··· Supplied text ···

Coldbase

A lightweight, serverless-first write-ahead log (WAL) database for cloud storage. Supports AWS S3, Azure Blob Storage, and local filesystem. Designed for stateless environments where each operation reads directly from storage.

Features

• Serverless-First: Stateless operations, no in-memory state between invocations
• Auto-Maintenance: Probabilistic compaction and vacuum triggers for serverless
• Multi-Collection Support: Single Db instance manages multiple collections
• Query API: find() with filtering, pagination, and function predicates
• TTL Support: Auto-expire records based on a timestamp field
• Batch Operations: getMany() for efficient multi-key lookups, batch() for coalescing writes
• Parallel Processing: Configurable parallelism for mutation processing
• Retry Logic: Exponential backoff with jitter for transient failures
• Hooks & Metrics: Monitor writes, compactions, and errors
• Size Limits: Configurable mutation size limits
• Multiple Storage Backends: S3, Azure Blob, or local filesystem
• Performance Optimizations: Bloom filter, in-memory index, lease-based locking

Installation

npm install coldbase

For cloud storage, install the appropriate SDK:

npm install @aws-sdk/client-s3        # For S3
npm install @azure/storage-blob       # For Azure

Quick Start

import { Db, FileSystemDriver } from 'coldbase'

const db = new Db(new FileSystemDriver('./data'))

··· Excerpted data ···

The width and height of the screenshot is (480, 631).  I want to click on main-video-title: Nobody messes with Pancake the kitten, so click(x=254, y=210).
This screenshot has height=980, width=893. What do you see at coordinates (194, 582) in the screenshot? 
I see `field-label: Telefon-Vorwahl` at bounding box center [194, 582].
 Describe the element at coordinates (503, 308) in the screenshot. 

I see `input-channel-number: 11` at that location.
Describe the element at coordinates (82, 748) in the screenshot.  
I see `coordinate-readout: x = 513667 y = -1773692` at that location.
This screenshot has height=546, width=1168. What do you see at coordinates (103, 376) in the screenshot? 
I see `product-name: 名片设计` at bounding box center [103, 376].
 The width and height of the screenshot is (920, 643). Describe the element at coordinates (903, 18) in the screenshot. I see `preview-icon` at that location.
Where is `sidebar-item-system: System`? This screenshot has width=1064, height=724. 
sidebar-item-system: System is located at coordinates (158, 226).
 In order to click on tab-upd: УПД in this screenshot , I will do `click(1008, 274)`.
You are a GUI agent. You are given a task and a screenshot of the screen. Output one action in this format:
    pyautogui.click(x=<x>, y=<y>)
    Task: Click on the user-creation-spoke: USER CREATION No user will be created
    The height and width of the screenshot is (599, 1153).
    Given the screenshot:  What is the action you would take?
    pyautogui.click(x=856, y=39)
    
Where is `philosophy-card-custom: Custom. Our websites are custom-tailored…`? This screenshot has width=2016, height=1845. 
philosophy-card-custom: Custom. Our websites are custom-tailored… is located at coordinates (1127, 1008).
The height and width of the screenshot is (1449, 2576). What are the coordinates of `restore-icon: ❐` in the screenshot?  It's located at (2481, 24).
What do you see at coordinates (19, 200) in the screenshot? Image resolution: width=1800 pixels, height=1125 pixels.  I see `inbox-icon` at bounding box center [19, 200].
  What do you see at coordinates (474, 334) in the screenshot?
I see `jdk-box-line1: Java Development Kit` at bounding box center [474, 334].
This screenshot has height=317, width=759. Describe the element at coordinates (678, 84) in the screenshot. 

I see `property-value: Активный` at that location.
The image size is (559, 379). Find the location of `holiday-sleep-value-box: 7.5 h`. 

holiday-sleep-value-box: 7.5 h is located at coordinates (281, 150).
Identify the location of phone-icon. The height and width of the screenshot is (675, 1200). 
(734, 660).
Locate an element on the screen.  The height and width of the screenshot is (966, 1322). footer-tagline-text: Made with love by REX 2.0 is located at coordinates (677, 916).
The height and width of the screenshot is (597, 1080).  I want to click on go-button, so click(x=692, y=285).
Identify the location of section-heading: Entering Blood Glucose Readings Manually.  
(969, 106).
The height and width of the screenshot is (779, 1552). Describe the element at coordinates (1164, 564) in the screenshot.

···

> [Instructions]:
a - Reproduce these lines from the listing verbatim: begin at the line that has "Describe the element at coordinates (82, 748)" and stop after the line that has "In order to".
b - Write what comes next in the Coldbase text, picking up after its final line.

> [Activity answers]:
a -
Describe the element at coordinates (82, 748) in the screenshot.  
I see `coordinate-readout: x = 513667 y = -1773692` at that location.
This screenshot has height=546, width=1168. What do you see at coordinates (103, 376) in the screenshot? 
I see `product-name: 名片设计` at bounding box center [103, 376].
 The width and height of the screenshot is (920, 643). Describe the element at coordinates (903, 18) in the screenshot. I see `preview-icon` at that location.
Where is `sidebar-item-system: System`? This screenshot has width=1064, height=724. 
sidebar-item-system: System is located at coordinates (158, 226).
 In order to click on tab-upd: УПД in this screenshot , I will do `click(1008, 274)`.

b -
interface User {
  id: string
  name: string
  email: string
  role: string
}

const users = db.collection<User>('users')

// Write
await users.put('u1', { name: 'Alice', email: '[email protected]', role: 'admin' })

// Read single
const user = await users.get('u1')

// Query
const admins = await users.find({ where: { role: 'admin' } })

// Delete
await users.put('u1', null)

Logging

Coldbase uses LogTape for logging. You can configure it to see internal operations:

import { configure, getConsoleSink } from '@logtape/logtape'

await configure({
  sinks: { console: getConsoleSink() },
  filters: {},
  loggers: [
    { category: 'coldbase', level: 'debug', sinks: ['console'] }
  ]
})

Serverless Usage

Coldbase is designed for serverless environments where functions may cold start frequently. It offers probabilistic auto-maintenance that distributes load across invocations:

import { Db, S3Driver, SERVERLESS_AUTO_COMPACT, SERVERLESS_AUTO_VACUUM } from 'coldbase'

// Option 1: Use recommended serverless presets
const db = new Db(new S3Driver('my-bucket', 'us-east-1'), {
  autoCompact: SERVERLESS_AUTO_COMPACT,  // 10% chance, min 5 mutations
  autoVacuum: SERVERLESS_AUTO_VACUUM     // 1% chance + 10% after compaction
})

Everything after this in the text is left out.